2. Zulässigkeit einstweiligen Rechtsschutzes in erster Instanz?
Von erheblicher praktischer Bedeutung ist die umstrittene Frage der Zulässigkeit einer erstinstanzlichen einstweiligen Anordnung gem. § 49 FamFG. Ähnlich wie bereits bei der Teilentlassung wird insoweit im Kern diskutiert, ob eine vorläufige vollständige oder teilweise Aufhebung der Verwaltungsbefugnis des Testamentsvollstreckers von § 2227 BGB noch gedeckt sei oder ob es sich um eine Vorwegnahme respektive ein aliud gegenüber der Hauptsache handele.
Die Diskussion um die einfachrechtliche Auslegung des § 49 FamFG bzw. des § 2227 BGB wirft die Folgefrage auf, ob ein zivilprozessuales Institut den verfassungsrechtlich durch Art. 2 Abs. 1 i.V.m. Art. 20 Abs. 3 GG vermittelten Justizgewährleistungsanspruch noch erfüllen kann, wenn die Möglichkeit eines richterlichen Eilrechtsschutzes schlechthin ausgeschlossen ist. Jedenfalls im Rahmen von Art. 19 Abs. 4 GG ist anerkannt, dass die Gewährleistung vorläufigen Rechtsschutzes zu den wesentlichen Bestandteilen der Rechtsschutzgarantie gehört, wenn den Beteiligten eines Rechtsstreits irreparable Folgen drohen können. Die Gleichstellung der Rechtswege durch die Garantie des Art. 6 Abs. 1 EMRK legt jedenfalls eine starke Angleichung des Schutzbereichniveaus von Art. 19 Abs. 4 GG und Art. 2 Abs. 1 i.V.m. Art. 20 Abs. 3 GG nahe.
Dem Entlassungsverfahren nach § 2227 BGB ist aufgrund der unbeschränkten Verwaltungsbefugnis des Testamentsvollstreckers über den Nachlass und der hohen Hürden für eine Entlassung ("gravierende Pflichtverletzung") die besondere Dringlichkeit immanent. Das Ergebnis einer verfassungskonformen Auslegung der Bestimmungen des FamFG darf demnach nicht sein, dass ein Antragsteller im Entlassungsverfahren – unabhängig von den Zulässigkeitsvoraussetzungen im Einzelfall – bei tatsächlicher Dringlichkeit keinen einstweiligen Rechtsschutz erlangen kann. Soweit eine einstweilige Anordnung nach § 49 FamFG im Entlassungsverfahren unter Verweis auf die Möglichkeit einer einstweiligen Verfügung nach §§ 935, 940 ZPO i.V.m. § 2216 Abs. 1 BGB für unstatthaft gehalten wird, müsste daher die einstweilige Verfügung durch das Streitgericht einen adäquaten einstweiligen Rechtsschutz für den Antragsteller im Entlassungsverfahren darstellen.
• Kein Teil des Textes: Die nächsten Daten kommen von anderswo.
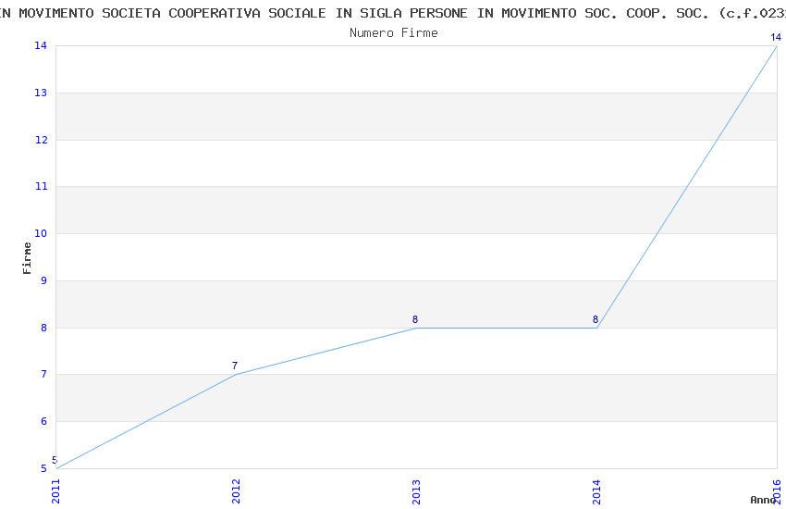This screenshot has height=509, width=786.
Task: Click the data point labeled 14
Action: [776, 38]
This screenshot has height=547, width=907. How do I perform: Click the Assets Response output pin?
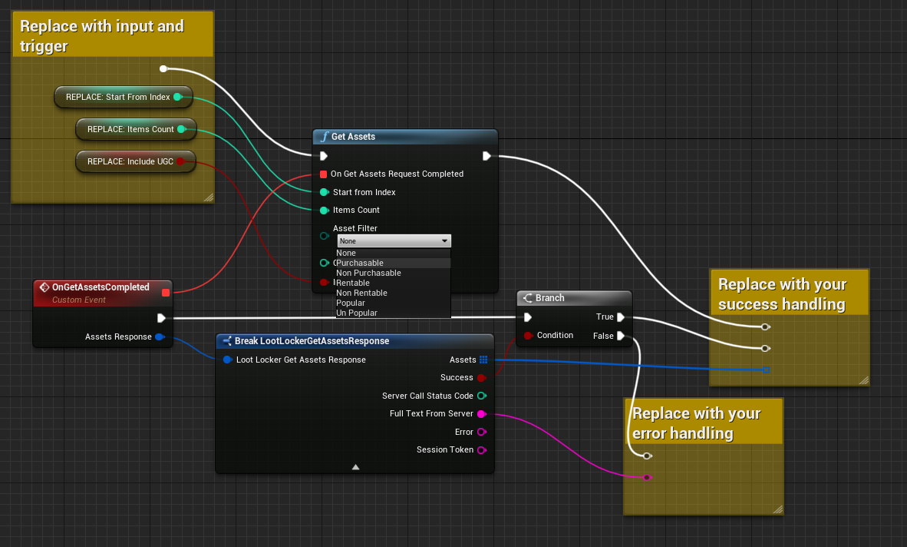pos(159,336)
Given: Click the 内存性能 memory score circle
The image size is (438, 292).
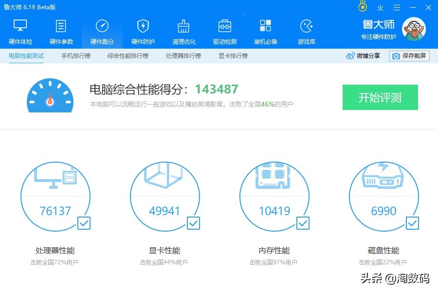Looking at the screenshot, I should tap(275, 195).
Insoweit steht jedoch zu bedenken, dass eine Inanspruchnahme des Testamentsvollstreckers aus § 2216 Abs. 1 BGB eine andere Zielrichtung verfolgt als das Entlassungsverfahren. Während Streitgegenstand eines Rechtsstreits nach § 2216 Abs. 1 BGB eine konkrete Verwaltungsmaßnahme ist, betrifft § 2227 BGB die Amtstätigkeit des Testamentsvollstreckers insgesamt. Ist den Erben die weitere Amtstätigkeit des Testamentsvollstreckers aufgrund grober Pflichtverletzungen oder Verwaltungsunfähigkeit unzumutbar, wäre die bloße Untersagung einzelner Verwaltungsmaßnahmen völlig ungeeignet. Bestätigt wird dies dadurch, dass § 2216 Abs. 1 BGB rechtsfolgenseitig gerade nicht dazu führen darf, dass dem Testamentsvollstrecker jede Verwaltungstätigkeit untersagt wird, weil eine derar...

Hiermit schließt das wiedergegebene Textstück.